Description of the task ▸ Shown below are entries with pictures; the line with "This screenshot has height=417, width=800." through the line with "visibility eye for" is the span to retype exactly, and the pictures stay out.

Data to process ▸
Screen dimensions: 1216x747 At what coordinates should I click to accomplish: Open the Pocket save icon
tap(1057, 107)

---

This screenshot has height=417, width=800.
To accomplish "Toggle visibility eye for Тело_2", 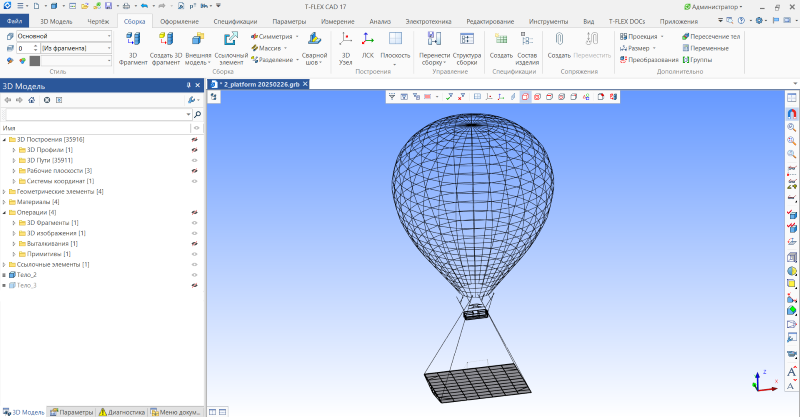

...

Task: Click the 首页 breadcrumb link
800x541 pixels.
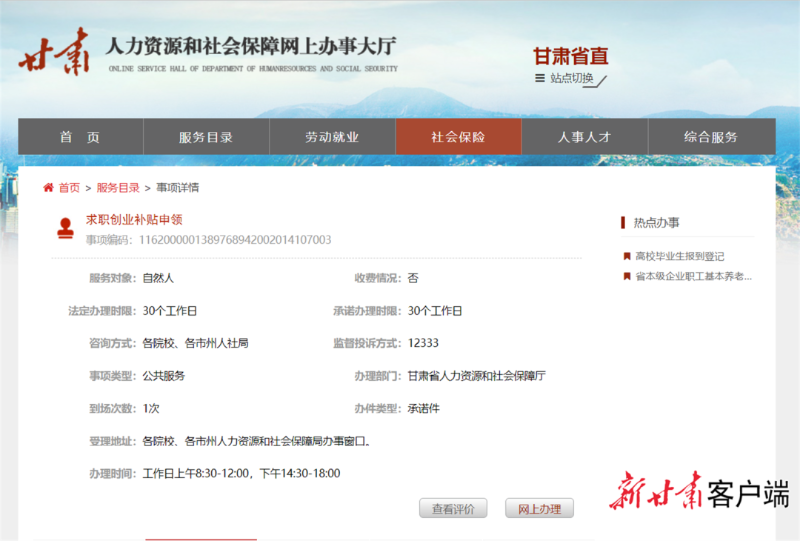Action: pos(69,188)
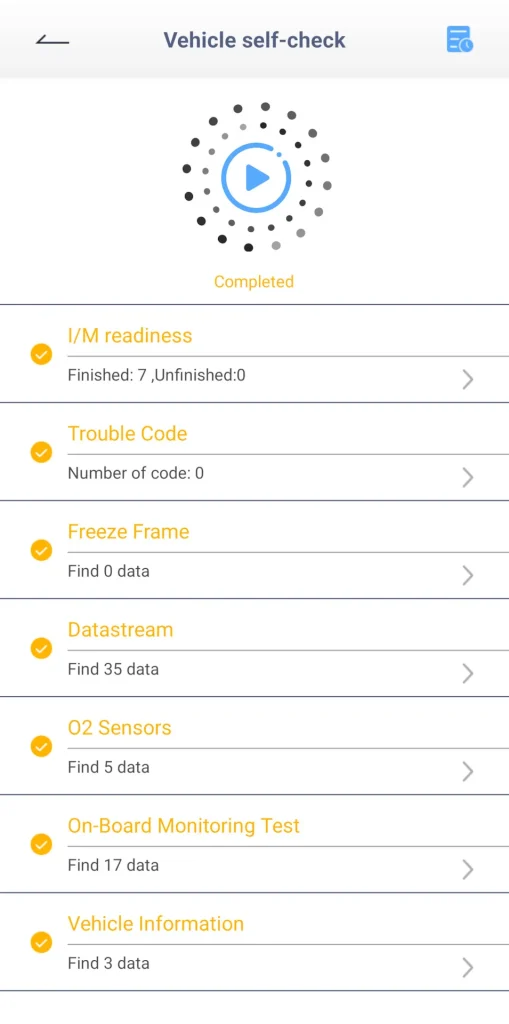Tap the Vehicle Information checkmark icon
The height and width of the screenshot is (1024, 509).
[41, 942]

Your response ▸
This screenshot has height=417, width=800.
To accomplish "Toggle visibility eye for Тело_2", 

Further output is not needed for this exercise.